A consortium led by private equity fund Themis Magantokealap, owned by billionaire Lorinc Meszaros, has won a 35-year concession to manage nearly 2,000km of Hungarian motorways in a competition apparently without other bidders, it was announced on May 6.
Cabinet minister Antal Rogan, who also heads the office that is in charge of handing out concessions, said the two-phase negotiated procurement procedure was open and transparent and met EU guidelines. At the press briefing, only representatives of government-friendly media outlets were invited.
Rogan refuted questions by independent media when asked about Meszaros winning another major tender, by saying that it is still better to have local companies granted long-term concession rights than foreigners. There is no report of other companies running in the tender.
The government announced a tender for handing nearly 2,000 kilometres of motorways in concession in July. The tender entailed the planning, renovation, construction, control, operation and financing of the network for an annual fee.
The winning bidder will be responsible for the operation and maintenance of the motorway in return for an availability fee and a service fee.
Themis will also finance the construction of 317km of new roads by 2032 and add lanes to 265km of existing ones in the first 10 years of the contract, Rogan told reporters. The concession involves the maintenance work of 1,044km of the motorway.
The state will pay Themis an annual concession fee of HUF96.2m (€0.25) per kilometre, but will not transfer its right to collect motorway tolls.
Motorway development has been rapid in Hungary, with more than 700km constructed in the last 10 years. The government wants to provide motorway access of fewer than 30 minutes from any part of the country.
"Like several other European countries, the government has decided to carry out motorway upgrades through a concession procedure in Hungary, given that the EU negotiations are expected to result in Hungary being unable to build motorways on its own, either through the RRF (post-epidemic recovery package) or the seven-year budget (MFF)", the Government Information Centre said in a statement after the final results were unveiled.

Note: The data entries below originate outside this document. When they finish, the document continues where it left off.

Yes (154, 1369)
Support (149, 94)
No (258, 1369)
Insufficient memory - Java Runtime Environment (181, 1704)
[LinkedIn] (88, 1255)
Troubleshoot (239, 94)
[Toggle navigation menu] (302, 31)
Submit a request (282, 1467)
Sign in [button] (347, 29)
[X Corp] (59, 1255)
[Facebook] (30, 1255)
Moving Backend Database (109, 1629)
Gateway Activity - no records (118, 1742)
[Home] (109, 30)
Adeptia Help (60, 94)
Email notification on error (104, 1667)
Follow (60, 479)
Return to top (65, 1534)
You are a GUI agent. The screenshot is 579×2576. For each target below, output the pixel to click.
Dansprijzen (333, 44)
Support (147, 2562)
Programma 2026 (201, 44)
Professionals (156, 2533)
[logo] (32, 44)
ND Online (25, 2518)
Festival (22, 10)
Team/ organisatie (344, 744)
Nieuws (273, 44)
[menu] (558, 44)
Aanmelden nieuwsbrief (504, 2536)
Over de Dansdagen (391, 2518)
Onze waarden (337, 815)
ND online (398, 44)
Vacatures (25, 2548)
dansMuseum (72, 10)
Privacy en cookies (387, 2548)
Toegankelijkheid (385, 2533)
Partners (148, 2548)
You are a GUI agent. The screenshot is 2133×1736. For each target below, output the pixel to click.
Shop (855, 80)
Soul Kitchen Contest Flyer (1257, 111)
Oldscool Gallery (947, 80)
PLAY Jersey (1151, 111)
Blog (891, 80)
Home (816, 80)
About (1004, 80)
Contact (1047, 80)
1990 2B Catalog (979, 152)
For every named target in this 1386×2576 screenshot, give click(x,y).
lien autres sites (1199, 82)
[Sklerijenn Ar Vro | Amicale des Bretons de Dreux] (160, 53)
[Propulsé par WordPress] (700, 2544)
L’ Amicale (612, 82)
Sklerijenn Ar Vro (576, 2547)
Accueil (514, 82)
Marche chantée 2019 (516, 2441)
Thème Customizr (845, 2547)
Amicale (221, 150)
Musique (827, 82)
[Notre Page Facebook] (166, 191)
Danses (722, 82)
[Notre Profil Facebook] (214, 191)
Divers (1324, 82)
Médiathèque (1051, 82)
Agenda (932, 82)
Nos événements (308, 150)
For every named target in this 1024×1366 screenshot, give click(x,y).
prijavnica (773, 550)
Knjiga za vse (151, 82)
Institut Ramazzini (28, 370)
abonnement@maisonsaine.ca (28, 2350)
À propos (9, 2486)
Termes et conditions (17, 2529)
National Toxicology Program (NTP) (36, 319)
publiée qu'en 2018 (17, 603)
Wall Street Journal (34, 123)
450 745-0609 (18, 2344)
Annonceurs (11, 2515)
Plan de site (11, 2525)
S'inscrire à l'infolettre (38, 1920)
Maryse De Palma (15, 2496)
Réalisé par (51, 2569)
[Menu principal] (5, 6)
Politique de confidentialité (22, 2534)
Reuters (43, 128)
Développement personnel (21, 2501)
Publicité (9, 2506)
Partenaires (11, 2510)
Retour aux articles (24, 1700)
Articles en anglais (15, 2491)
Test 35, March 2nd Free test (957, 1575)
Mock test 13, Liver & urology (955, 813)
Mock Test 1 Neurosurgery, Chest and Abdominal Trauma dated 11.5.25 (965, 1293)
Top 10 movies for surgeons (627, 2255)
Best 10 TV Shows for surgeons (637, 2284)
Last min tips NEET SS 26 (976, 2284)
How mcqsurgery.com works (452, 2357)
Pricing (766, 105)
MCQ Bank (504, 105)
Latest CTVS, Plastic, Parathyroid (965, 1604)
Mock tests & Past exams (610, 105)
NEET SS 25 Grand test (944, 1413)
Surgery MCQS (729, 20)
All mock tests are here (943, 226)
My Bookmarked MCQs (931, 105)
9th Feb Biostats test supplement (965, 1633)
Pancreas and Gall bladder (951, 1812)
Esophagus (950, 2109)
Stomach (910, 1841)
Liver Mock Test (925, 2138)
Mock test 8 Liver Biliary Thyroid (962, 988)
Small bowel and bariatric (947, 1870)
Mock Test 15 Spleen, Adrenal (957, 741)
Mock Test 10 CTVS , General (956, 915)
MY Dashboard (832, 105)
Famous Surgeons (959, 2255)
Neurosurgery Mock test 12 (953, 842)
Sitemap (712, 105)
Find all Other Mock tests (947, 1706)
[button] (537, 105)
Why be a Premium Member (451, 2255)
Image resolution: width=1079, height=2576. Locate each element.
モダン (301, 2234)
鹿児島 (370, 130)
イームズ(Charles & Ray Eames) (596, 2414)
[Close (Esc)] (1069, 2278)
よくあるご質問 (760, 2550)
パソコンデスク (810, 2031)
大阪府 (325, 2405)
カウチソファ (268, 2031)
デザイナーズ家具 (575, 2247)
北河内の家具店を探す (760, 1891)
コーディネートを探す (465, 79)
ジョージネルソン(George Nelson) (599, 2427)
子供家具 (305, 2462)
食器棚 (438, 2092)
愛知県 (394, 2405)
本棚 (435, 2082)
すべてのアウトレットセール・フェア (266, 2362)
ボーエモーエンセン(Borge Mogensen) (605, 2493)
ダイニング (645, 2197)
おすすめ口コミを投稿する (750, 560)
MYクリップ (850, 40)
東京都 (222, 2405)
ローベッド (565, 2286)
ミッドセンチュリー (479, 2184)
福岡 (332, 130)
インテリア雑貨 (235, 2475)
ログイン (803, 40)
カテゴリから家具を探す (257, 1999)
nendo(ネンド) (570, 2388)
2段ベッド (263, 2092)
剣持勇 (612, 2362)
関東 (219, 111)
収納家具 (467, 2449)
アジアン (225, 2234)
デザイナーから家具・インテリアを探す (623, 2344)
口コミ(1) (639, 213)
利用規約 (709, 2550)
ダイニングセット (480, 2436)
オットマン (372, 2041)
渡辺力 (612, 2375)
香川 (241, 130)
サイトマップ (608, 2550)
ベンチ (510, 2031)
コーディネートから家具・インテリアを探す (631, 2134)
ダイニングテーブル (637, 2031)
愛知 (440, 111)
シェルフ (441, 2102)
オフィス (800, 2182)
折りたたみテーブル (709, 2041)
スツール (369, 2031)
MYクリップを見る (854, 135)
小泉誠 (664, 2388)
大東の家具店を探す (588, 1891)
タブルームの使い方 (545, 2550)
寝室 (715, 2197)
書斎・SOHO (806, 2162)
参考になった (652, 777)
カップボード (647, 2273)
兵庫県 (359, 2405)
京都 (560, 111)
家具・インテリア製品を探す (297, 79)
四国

After the call for tender, opposition parties said the government wants to "slyly sell out" the country’s motorway system, which will eventually lead to higher fees for motorists.
On Friday, a government body recommended the government to re-negotiate parts of "extraordinarily unfavourable" concession contracts for the M5 and M6 motorways signed before 2010 to save costs. Exchange-rate risks are shouldered entirely by the state, which pays stand-by fees in euros. The weaker forint has put an extra burden on the budget.